Embora pode parecer estranho a muitos leitores, cremos que, quando Cristo morreu, Ele foi recebido, no Seu espírito e alma, pelo Pai, e que esteve na Sua presença até a manhã da Sua ressurreição, e que quando o ladrão morreu, ele também foi ao mesmo lugar e que ambos estavam no paraíso. Em outras palavras, não fazemos distinção entre o paraíso de Lucas 23 e o paraíso de II Coríntios e Apocalipse. Não conseguimos encontrar apoio sólido, nas Escrituras, para supor que os santos que morreram antes da morte de Cristo iam a um lugar diferente daquele para onde os santos vão agora. É verdade que não tinham o conhecimento que nós agora temos sobre o estado dos mortos, embora alguns deles, como o Salmista que escreveu: “guiar-me-ás com o teu conselho, e depois me receberás em glória” (Sl 73:24), não ficavam muito atrás quanto à sua compreensão daquilo que vem depois da morte. Sabemos que o Evangelho tem “trazido à luz a vida e a imortalidade” e nos dado um conhecimento mais profundo daquilo que nos aguarda no futuro, mas não podemos concluir que, porque os santos do VT não eram tão privilegiados, por isso iam, na sua morte, a um lugar diferente daquele para onde nós iremos se morrermos.

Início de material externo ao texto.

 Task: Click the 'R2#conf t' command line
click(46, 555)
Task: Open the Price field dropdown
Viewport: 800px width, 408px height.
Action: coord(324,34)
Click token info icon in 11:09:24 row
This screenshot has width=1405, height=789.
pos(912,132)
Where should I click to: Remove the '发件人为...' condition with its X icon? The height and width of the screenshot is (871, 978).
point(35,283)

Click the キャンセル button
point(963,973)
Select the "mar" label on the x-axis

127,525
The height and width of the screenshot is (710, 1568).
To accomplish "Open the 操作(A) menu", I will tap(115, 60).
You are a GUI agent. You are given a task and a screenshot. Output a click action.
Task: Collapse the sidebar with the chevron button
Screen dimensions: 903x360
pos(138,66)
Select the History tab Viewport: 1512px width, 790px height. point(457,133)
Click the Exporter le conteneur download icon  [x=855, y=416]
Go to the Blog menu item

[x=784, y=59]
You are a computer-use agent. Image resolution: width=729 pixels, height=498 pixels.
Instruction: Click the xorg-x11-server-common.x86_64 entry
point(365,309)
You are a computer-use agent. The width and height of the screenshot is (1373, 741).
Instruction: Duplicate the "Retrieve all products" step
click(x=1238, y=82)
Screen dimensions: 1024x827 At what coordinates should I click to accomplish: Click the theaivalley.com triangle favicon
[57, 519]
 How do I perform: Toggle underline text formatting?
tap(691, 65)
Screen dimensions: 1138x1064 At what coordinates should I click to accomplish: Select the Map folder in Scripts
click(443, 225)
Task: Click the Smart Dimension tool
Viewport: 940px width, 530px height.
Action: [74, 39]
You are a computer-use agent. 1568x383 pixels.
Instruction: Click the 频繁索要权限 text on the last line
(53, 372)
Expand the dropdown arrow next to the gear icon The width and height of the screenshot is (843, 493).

Quanto às palavras de Efésios 4 sobre a “multidão de cativos”, cremos que nada tem a ver com os santos do VT, mas que se referem, sim, aos principados e potestades que foram conquistados por Cristo; embora, por algum tempo, mantinham os homens cativos, eles próprios se tornaram cativos de Cristo. A mesma conquista é mencionada na epístola irmã, Colossenses, onde lemos: “despojando os principados e potestades, … deles triunfou em Si mesmo” (2:15).